◆ Record set ◆
——
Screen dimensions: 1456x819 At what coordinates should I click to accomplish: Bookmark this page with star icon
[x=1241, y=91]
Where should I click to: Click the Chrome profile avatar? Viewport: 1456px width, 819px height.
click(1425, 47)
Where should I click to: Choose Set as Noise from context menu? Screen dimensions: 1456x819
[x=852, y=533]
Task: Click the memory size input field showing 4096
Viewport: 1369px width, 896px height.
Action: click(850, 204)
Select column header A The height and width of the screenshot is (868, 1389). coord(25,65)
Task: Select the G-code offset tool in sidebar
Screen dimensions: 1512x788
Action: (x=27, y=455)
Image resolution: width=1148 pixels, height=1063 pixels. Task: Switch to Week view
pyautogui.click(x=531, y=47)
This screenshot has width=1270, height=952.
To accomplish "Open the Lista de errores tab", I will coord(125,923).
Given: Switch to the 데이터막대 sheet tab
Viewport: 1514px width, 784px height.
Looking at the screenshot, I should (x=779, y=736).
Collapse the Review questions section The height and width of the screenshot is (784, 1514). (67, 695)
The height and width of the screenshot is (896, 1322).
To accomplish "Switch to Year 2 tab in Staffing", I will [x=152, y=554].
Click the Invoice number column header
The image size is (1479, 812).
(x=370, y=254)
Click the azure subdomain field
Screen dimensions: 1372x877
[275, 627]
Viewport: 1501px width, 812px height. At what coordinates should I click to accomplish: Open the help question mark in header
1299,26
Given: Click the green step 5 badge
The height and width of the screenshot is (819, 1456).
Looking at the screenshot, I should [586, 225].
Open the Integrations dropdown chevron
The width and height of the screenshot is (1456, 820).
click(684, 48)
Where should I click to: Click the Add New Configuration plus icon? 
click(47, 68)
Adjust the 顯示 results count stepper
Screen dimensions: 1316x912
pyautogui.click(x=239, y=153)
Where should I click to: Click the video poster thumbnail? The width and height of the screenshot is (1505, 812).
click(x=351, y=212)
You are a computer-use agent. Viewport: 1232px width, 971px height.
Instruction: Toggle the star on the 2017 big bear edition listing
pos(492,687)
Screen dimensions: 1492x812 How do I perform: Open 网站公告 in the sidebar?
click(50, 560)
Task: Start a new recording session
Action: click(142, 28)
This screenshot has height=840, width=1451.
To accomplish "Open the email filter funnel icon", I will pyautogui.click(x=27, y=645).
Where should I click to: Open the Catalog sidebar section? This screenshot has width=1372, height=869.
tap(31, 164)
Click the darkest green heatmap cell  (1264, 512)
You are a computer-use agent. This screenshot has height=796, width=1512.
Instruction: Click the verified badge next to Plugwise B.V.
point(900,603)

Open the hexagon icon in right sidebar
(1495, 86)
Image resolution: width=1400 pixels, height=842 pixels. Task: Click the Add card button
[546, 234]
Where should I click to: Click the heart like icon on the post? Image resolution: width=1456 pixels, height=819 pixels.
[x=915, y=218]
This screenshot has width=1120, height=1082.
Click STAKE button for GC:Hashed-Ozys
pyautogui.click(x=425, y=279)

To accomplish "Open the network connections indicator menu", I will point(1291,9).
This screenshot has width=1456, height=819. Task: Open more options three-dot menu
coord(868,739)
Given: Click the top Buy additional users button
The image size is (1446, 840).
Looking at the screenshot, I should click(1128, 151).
——
◆ Task requirements ◆
Please restate word for word only the lines from the one with "Given: Click the top" through the final line of the listing above, both of them included.

◆ Expected answer ◆
Given: Click the top Buy additional users button
The image size is (1446, 840).
Looking at the screenshot, I should click(1128, 151).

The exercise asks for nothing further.